| Problem |
Please give back the listing below word for word, without the images.
START Data supplied
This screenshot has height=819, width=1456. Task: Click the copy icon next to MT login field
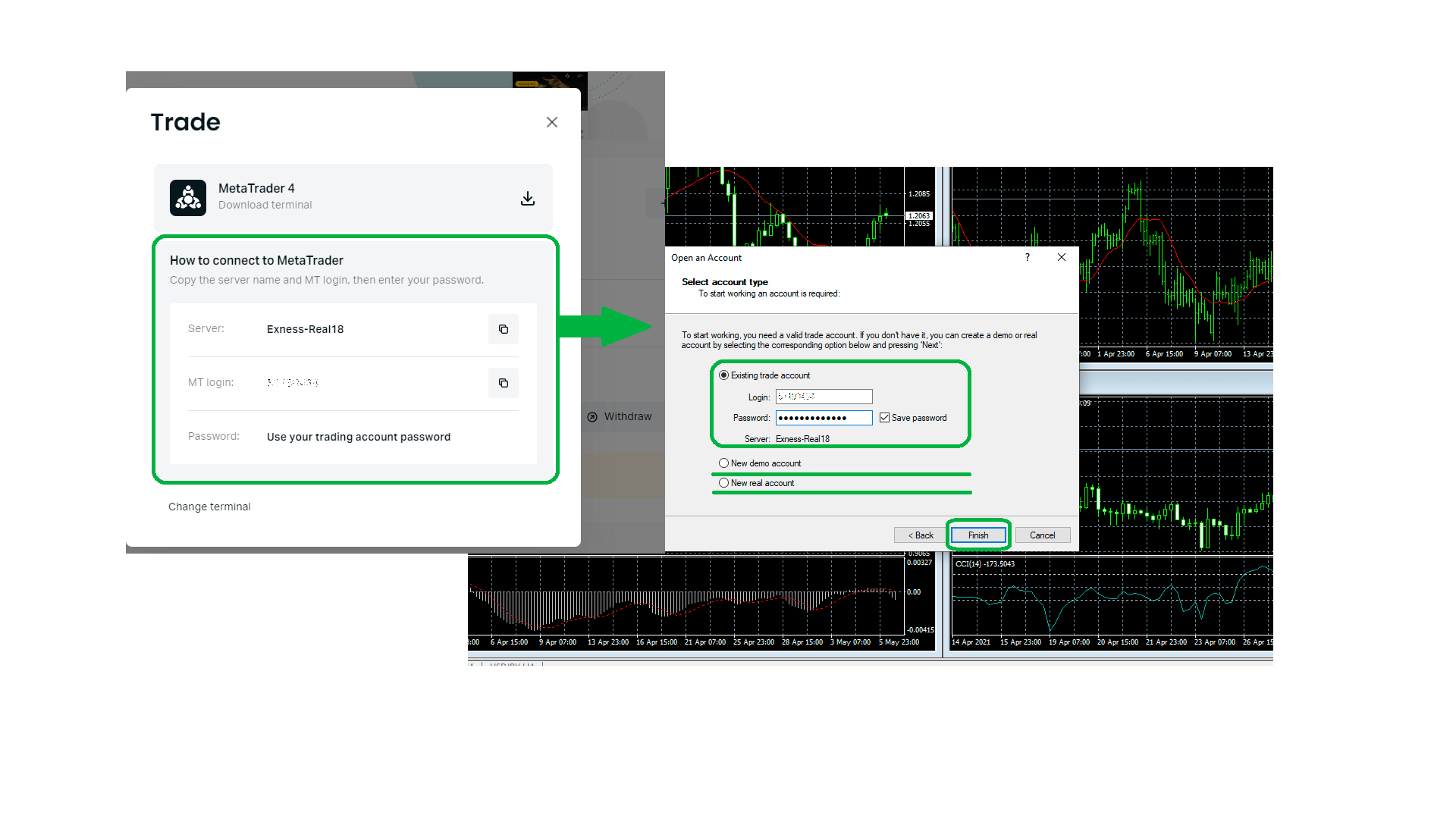click(503, 383)
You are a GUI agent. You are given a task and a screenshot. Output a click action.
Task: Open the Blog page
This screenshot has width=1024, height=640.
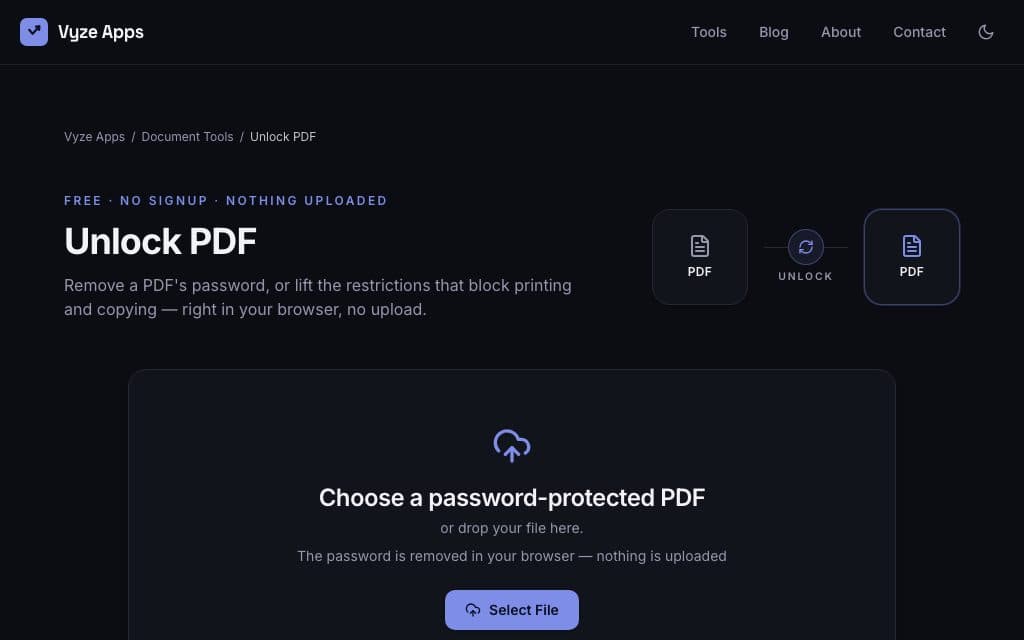coord(773,32)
END Data supplied
| Exercise output |
This screenshot has height=819, width=1456. Task: Click the copy icon next to MT login field
click(503, 383)
You are a GUI agent. You are given a task and a screenshot. Output a click action.
Task: Open the Blog page
This screenshot has width=1024, height=640.
coord(773,32)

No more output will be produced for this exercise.